»Wolfenstein: Youngblood« heißt der vierte und jüngste Ableger der erfolgreichen Wolfenstein-Reihe, die uns seit Jahren mit riesigen Wummen durch schießwütige Nazihorden pflügen und mächtige mechanische Kontrahenten zerbomben lässt. Ob »Wolfenstein: Youngblood« mit seinen Vorgängern mithalten kann? Ich war gespannt. Der Name Wolfenstein steht ja seit jeher für jede Menge Ballerspaß und solide Action und, soviel sei verraten, das kommt im neuen Teil auch nicht zu kurz.
Story? Wo ist die Story?
Wir schreiben das Jahr 1980. B.J. Blazkowicz, mit dem ich mich durch die vorherigen Teile geschnetzelt habe, hat sich nach der Befreiung Amerikas vom Naziregime endlich zur Ruhe gesetzt. Zusammen mit seiner Frau und seinen Töchtern Jess und Soph hat er sich in ein Häuschen auf dem Land zurückgezogen. Allerdings ist der Kampf noch nicht vorbei, denn das feindliche Regime hat Europa immer noch fest im Würgegriff. Als Blazkowicz dann heimlich nach Paris verschwindet, ist man doch ein wenig besorgt. Jess und Soph machen sich deshalb auf den Weg, ihren Vater dort zu suchen.
Dieser Start sieht zwar vielversprechend aus, doch leider wird der Plot im Verlauf des Spiels nicht weiter ausgebaut. Mich erwarten bedauerlicherweise kaum Dialoge oder Cutscenes, die die Handlung vorantreiben oder weitere Hintergründe aufdecken. Da trösten auch Sammelobjekte, wie Zeitungen oder Dokumente, die Aufschluss über die Zustände in Paris geben sollen, nicht viel über die mangelnde Story hinweg. Natürlich kann man jetzt argumentieren, dass ein fesselnder Shooter das nicht unbedingt braucht, doch die Wolfenstein-Reihe ist eigentlich auch für seine tiefergehenden und teilweise selbstironischen Hintergrundgeschichten bekannt. Danach suche ich in »Wolfenstein: Youngblood« leider vergebens.

* Schriftliche Aufgaben:
1. Schreiben Sie aus der Rezension zu »Wolfenstein: Youngblood« den Abschnitt von „Story? Wo ist“ bis „dort zu suchen.“ wortgetreu ab.
2. Fassen Sie die Rezension zu »Wolfenstein: Youngblood« in zwei Sätzen zusammen.
3. Setzen Sie die Rezension zu »Wolfenstein: Youngblood« im Anschluss an ihren letzten Satz fort.
Die Daten stammen aus einer anderen Quelle als die Rezension.

* Quelldaten:
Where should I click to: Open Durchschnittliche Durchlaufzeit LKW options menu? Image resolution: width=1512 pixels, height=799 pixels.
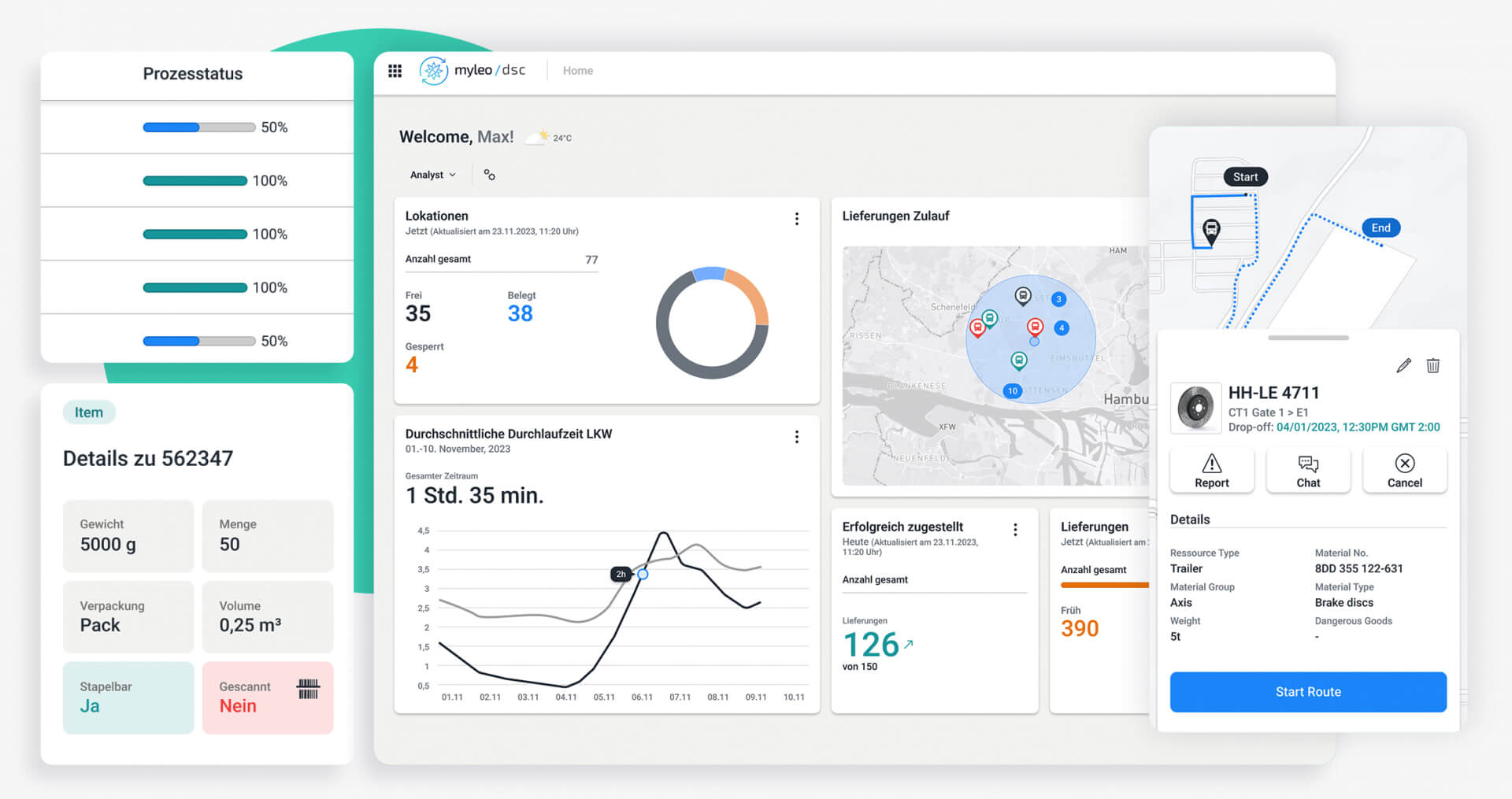(x=797, y=437)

* Lösungen zur Übung:
1.
Story? Wo ist die Story?
Wir schreiben das Jahr 1980. B.J. Blazkowicz, mit dem ich mich durch die vorherigen Teile geschnetzelt habe, hat sich nach der Befreiung Amerikas vom Naziregime endlich zur Ruhe gesetzt. Zusammen mit seiner Frau und seinen Töchtern Jess und Soph hat er sich in ein Häuschen auf dem Land zurückgezogen. Allerdings ist der Kampf noch nicht vorbei, denn das feindliche Regime hat Europa immer noch fest im Würgegriff. Als Blazkowicz dann heimlich nach Paris verschwindet, ist man doch ein wenig besorgt. Jess und Soph machen sich deshalb auf den Weg, ihren Vater dort zu suchen.

2. Die Rezension stellt »Wolfenstein: Youngblood« als vierten Ableger der Reihe vor, in dem B.J. Blazkowiczs Töchter Jess und Soph im Jahr 1980 nach Paris aufbrechen, um ihren heimlich dorthin verschwundenen Vater zu suchen. Die Action kommt zwar nicht zu kurz, doch wird die Handlung im Spielverlauf kaum ausgebaut, da Dialoge und Cutscenes fehlen und auch Sammelobjekte über die mangelnde Story nicht hinwegtrösten.

3.
Zudem gibt es einige irritierende Unstimmigkeiten, die mir während des Spiels auffallen. Paris ist, abgesehen natürlich von den Gegnerhorden, doch ziemlich leer. Es gibt zum Beispiel keine Zivilisten bzw. Bewohner, bis auf eine Handvoll Gefangener, die ich in Nebenmissionen befreien soll. Für wen wurde denn dann eigentlich die ganze Propagandamaschinerie aufgebaut, wenn das Zielpublikum komplett fehlt? Diese und andere logische Fragen stellt man sich in »Wolfenstein: Youngblood« besser nicht.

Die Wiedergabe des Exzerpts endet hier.